The irony in Jeremy Dennis’s Open Conflict at Aicon Contemporary is that the conflicts between Indigenous and non-Indigenous people are staged to be conspicuous yet their White-presenting subjects barely notice them. In one metal-print photograph, “Nothing Happened Here #2” (2016), the White subject stands before a red-painted wooden lodge, impaled by a dozen arrows; an expression of subdued pain betrays a stoic body. In another, “Wake” (from the Rise series) (2019), a White figure with a quizzical expression stands in a canoe, encircled by over a dozen Native American swimmers (each a photoshopped image of Dennis himself, who is an enrolled Tribal Member of the Shinnecock Indian Nation).
The exhibition gathers together several of the artist’s photographic series, most made before 2020 and all portraying scenarios regarding US colonialist legacies so theatrical that they verge on farce. The most memorable among them is Nothing Happened Here, whose title and contents convey the absurd degree of repression among White settlers and their descendants. In “Nothing Happened Here #21” (2018), a White woman rests her arms on an ironing board, seemingly lost in thought; 10 arrows pierce her neck and torso, leaving large blood spots staining her patterned dress. Likewise, in “Nothing Happened Here #3” (2017), a bearded White man wearing a plaid shirt strikes a pensive pose on a footbridge in the woods. The folksy image would feel at home in an L.L. Bean catalogue, except for the half dozen arrows lodged in his torso.
Dennis is not going for subtlety, and his approach works best when he commits to a provocative, well-executed conceit. “We Are Still Here” (2016), for example, depicts a Native American man standing in the doorway of a vacant Main Street-style rental space, painted white, with “RETAIL SPACE AVAILABLE” signs in its windows. The man wears traditional Native American clothing and holds a sign that reads, “WE ARE STILL HERE,” playing on assumptions based on colonialist narratives about Indigenous identity and assimilation, presence and absence. “Dream of a New World” (2019), on the other hand, in which a White man in a suit crawls on a rocky beach as a shirtless Native American man looms behind him, lacks the same visual and conceptual punch.
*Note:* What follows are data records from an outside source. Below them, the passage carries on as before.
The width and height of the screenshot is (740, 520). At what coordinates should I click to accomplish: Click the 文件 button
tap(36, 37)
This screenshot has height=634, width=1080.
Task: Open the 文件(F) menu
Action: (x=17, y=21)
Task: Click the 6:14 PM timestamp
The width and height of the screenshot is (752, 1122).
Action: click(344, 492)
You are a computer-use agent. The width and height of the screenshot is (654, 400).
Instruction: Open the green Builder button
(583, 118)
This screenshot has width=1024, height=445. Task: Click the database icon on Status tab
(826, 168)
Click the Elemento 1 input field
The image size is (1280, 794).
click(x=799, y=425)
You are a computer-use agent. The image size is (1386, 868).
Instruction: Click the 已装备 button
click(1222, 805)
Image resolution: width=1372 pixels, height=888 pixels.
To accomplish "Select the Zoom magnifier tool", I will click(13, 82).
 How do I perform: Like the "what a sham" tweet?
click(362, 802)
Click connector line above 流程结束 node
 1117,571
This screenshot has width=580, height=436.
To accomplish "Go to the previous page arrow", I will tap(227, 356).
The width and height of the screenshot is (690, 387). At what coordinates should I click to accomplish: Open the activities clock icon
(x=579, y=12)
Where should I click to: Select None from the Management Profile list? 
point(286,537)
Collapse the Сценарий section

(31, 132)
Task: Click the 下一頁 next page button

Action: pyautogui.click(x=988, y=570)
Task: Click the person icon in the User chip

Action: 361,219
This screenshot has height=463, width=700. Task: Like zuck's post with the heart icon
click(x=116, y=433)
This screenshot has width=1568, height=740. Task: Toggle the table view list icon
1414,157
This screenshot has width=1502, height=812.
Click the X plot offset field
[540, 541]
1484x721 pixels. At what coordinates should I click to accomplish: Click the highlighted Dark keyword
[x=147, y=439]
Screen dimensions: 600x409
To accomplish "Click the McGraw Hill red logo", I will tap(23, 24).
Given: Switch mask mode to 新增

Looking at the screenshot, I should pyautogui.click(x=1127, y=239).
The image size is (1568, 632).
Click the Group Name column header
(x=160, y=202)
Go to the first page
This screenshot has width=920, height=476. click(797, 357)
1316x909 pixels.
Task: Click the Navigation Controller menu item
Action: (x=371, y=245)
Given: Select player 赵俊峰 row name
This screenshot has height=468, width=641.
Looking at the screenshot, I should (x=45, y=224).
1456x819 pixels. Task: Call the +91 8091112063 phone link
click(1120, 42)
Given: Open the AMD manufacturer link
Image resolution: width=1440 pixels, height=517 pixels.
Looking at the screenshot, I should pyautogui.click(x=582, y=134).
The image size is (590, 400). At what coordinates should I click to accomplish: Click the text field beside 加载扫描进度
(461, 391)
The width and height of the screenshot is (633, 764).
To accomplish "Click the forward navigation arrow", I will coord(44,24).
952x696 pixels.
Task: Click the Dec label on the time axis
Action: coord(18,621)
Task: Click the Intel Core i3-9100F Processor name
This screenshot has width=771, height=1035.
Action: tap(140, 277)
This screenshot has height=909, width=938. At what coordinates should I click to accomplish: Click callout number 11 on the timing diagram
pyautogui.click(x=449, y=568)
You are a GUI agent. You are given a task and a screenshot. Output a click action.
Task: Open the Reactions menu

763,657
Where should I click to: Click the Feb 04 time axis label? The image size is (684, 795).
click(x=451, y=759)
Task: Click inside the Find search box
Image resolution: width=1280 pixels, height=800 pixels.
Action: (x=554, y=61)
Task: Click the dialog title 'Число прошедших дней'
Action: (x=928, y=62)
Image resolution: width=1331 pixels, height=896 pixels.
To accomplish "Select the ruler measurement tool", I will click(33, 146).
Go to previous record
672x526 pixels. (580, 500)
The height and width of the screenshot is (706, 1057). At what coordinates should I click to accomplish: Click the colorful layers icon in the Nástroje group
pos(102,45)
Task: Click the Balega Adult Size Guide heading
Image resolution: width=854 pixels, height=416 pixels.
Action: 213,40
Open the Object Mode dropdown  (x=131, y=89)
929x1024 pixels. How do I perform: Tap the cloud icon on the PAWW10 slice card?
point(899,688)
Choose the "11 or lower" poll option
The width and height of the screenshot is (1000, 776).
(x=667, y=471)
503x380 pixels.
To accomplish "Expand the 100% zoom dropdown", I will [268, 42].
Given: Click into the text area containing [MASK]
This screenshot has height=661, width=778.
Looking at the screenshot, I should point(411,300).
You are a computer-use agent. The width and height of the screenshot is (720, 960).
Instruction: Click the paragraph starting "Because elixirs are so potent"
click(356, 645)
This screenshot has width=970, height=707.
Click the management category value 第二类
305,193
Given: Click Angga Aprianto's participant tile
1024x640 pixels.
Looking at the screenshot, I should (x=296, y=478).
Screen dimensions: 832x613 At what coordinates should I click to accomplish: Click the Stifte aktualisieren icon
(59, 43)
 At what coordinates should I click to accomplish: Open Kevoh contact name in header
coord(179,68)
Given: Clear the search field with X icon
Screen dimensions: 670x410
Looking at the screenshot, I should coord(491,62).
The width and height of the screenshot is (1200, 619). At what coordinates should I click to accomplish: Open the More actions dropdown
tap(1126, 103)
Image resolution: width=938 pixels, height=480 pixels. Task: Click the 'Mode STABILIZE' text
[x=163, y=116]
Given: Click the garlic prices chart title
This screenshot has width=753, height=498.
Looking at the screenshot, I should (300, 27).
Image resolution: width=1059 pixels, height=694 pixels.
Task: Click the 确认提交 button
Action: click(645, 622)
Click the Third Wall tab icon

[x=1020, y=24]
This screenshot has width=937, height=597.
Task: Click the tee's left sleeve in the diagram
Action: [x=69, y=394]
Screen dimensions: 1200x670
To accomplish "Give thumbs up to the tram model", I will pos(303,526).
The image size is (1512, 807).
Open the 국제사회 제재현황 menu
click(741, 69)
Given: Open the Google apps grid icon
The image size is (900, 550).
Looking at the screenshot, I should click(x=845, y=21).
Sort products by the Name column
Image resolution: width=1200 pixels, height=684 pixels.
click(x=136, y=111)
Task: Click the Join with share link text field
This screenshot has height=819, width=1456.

The press release describes the Nothing Happened Here series as symbolic representations of White guilt but that doesn’t quite capture the scenes. The impaled subjects, who resemble dartboards with the darts stuck in them, don’t manifest feelings of shame or remorse. Instead, they remain oblivious to their bizarre, lingering injuries as they go about their quotidian lives with the dim awareness that something’s not right. The conflicts in all of Dennis’s series take place as much within their subjects’ psyches as they do between Indigenous and White people. His exaggerated scenarios compel non-Indigenous viewers to confront racial dynamics that many people in the images choose not to see.
Jeremy Dennis: Open Conflict continues at Aicon Contemporary (35 Great Jones Street, Noho, Manhattan) through Dec. 2. The exhibition was organized by the gallery.